While culture has always been unwieldy, it’s generally contained within the organization. With the sharing economy and business aggregators, that is changing.
Today, many companies — especially tech start-ups and disruptors — rely on the active and enthusiastic participation of their customer base to build not only revenue, but a reputation and an identity. A company’s culture can be one of its strongest assets, or one of its greatest liabilities — and external culture needs to be considered.
Customers are creating a culture around companies, and that culture can power corporate strategy and identity. If the external culture is ignored or aggrieved, then the company may suffer wrath and fury in an external cultural revolution.
An example of a company nurturing external culture — or doing it well — is Weight Watchers International.
In January, the company launched it’s own social media platform, Connect, accessible within the mobile app that members use to track food, share ideas, and view weight loss progress. The app is barely five months old, but already a powerful tool for Weight Watchers, which is gaining valuable insights from members as they share successes, struggles, hopes, and encouragement with each other united in the pursuit of weight loss. Connect has been an overwhelmingly judgment-free and kindness-focused platform. Members share #NSVs, or “non-scale victories,” that include wearing shorts, riding a bike, and weighing less than the fake (low) weight on a driver’s license.

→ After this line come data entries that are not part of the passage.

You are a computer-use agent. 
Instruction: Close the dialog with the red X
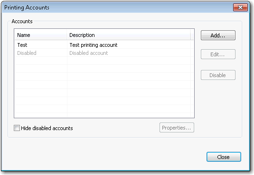pos(240,8)
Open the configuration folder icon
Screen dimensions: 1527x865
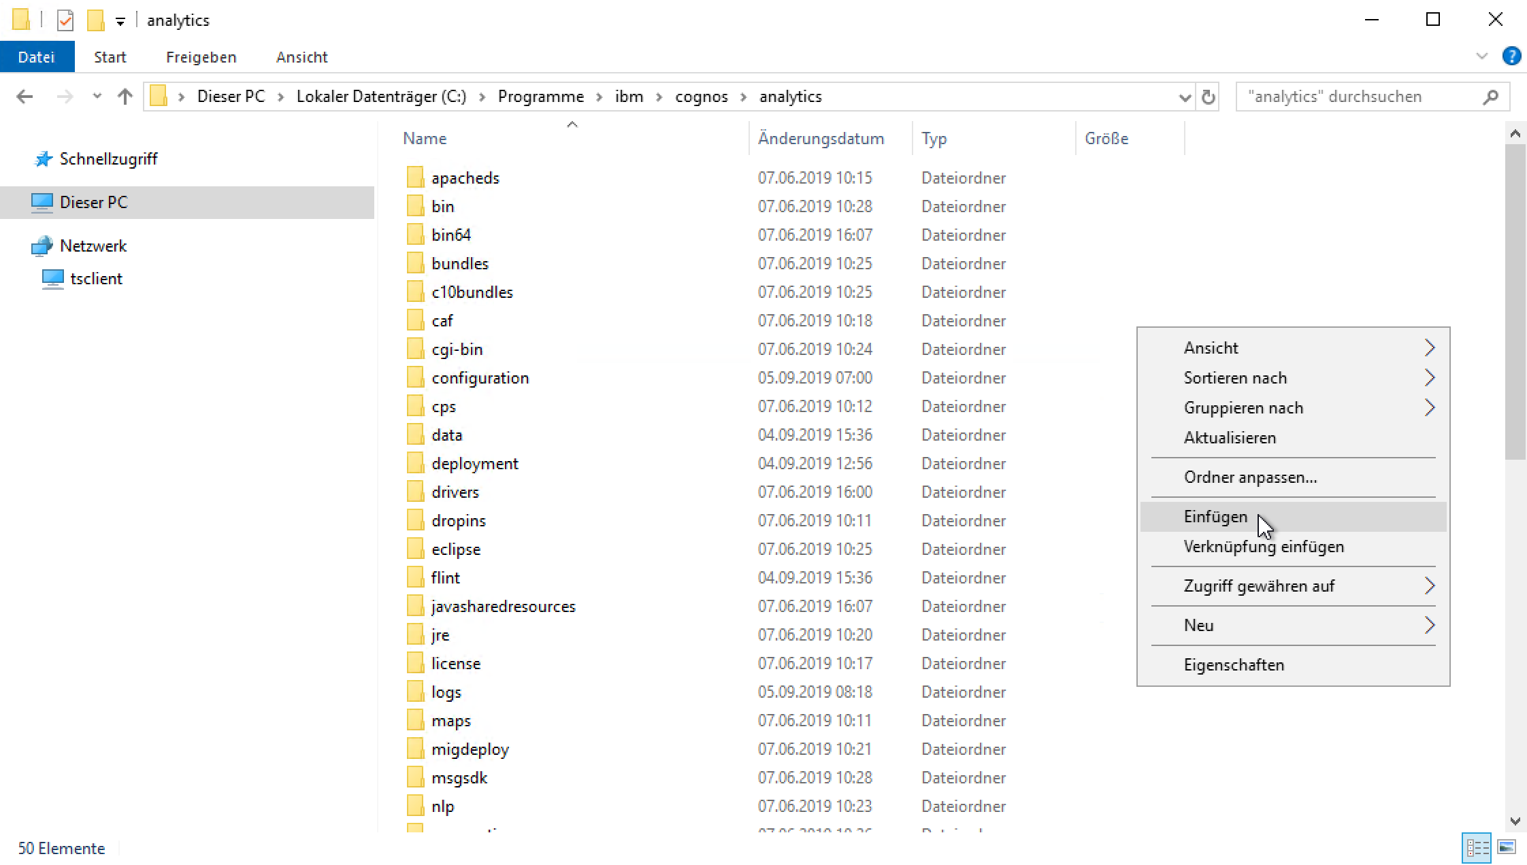(x=415, y=377)
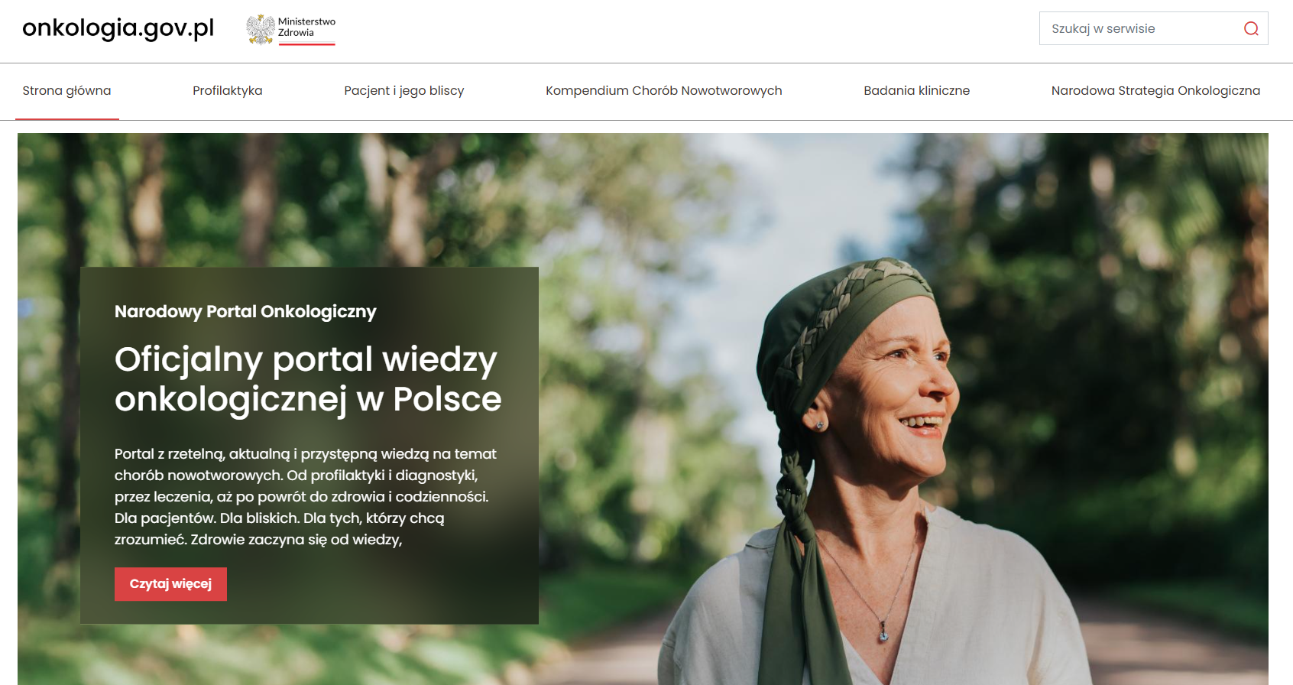This screenshot has width=1293, height=685.
Task: Click the Polish eagle emblem logo
Action: (261, 29)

Weight Watchers recognizes that Connect participants are more than “users” or even “external stakeholders.” People participating are now a valued community of the Weight Watchers company, as a whole. Member commitment and loyalty is deeper than “just” a customer — they are part of what make up the culture, in this case external. At Weight Watchers, this added element of culture reveals and inspires new programs and opportunities, including “Glowments,” a type of #NSV moment that makes one beam from within. (It’s a thing.)

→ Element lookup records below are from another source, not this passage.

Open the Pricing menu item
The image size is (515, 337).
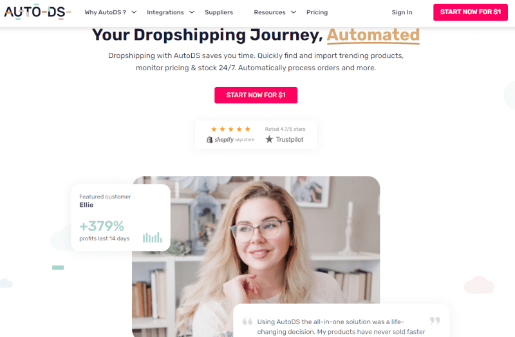[317, 12]
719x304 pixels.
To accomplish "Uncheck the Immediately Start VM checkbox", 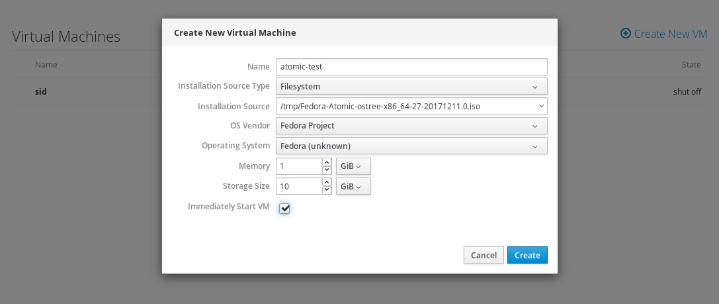I will click(x=284, y=209).
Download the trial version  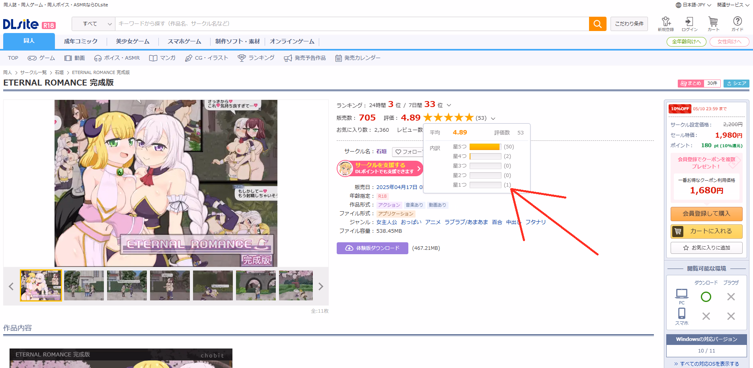pyautogui.click(x=372, y=248)
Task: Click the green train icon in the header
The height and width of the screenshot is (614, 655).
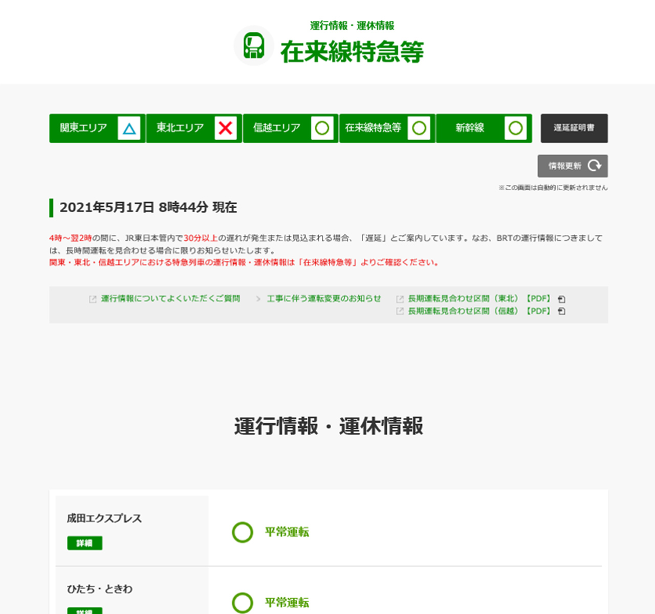Action: 254,46
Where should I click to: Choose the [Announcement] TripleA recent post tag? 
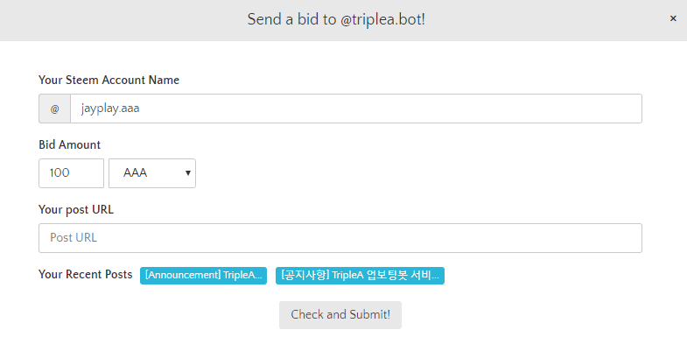pyautogui.click(x=203, y=276)
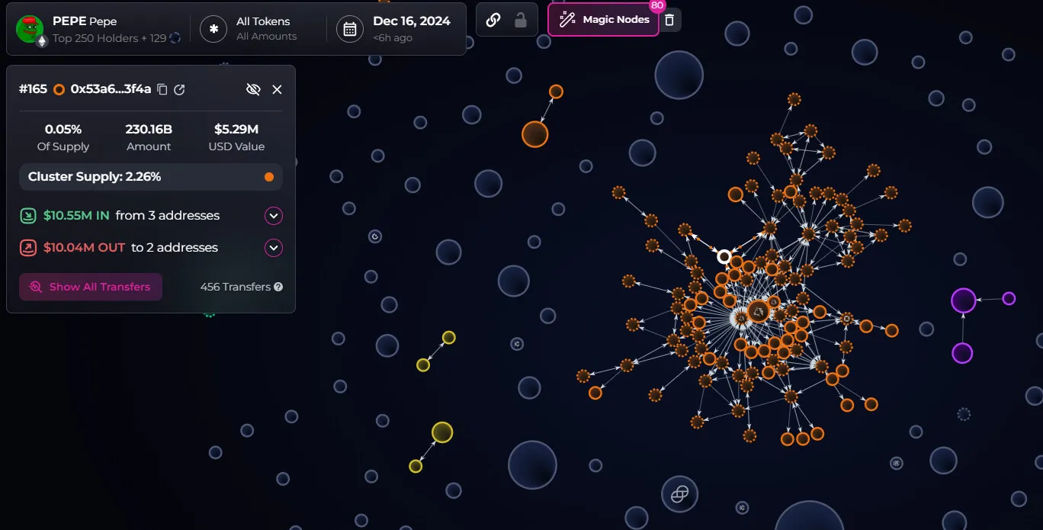1043x530 pixels.
Task: Click the trash icon next to Magic Nodes
Action: 669,20
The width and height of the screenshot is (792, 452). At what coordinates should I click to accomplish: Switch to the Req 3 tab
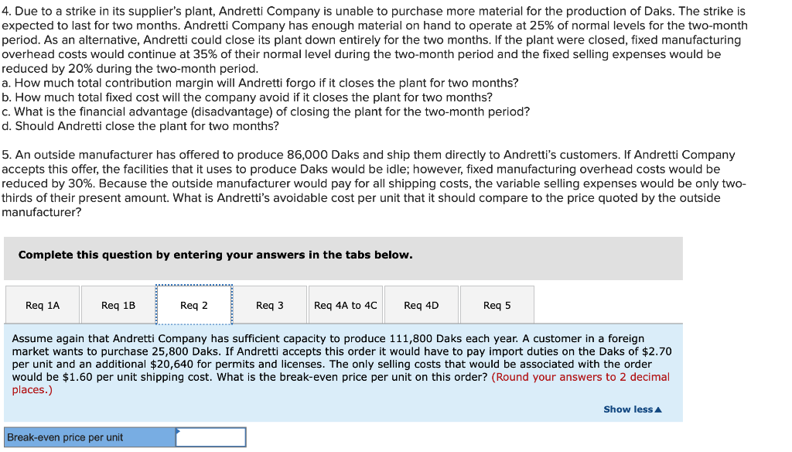click(x=269, y=304)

I started my week thinking that my panel cohorts and I nailed “organization culture,” but we overlooked the importance of external culture. It wasn’t until Wednesday, when my fellow ClassPass members and I got blindsided with rate hikes, did it dawn on me what an omission it was to overlook external corporate culture. Brand ambassadors, followers, enthusiasts, groupies, diehards — whatever you want to call them — the external culture matters. How a company chooses to harness the culture — or renounce it — is a strategic decision that could have far reaching impacts.
Disclosure: the author is a current member of both ClassPass and WeightWatchers, though one membership is being reconsidered and it starts with a “C.”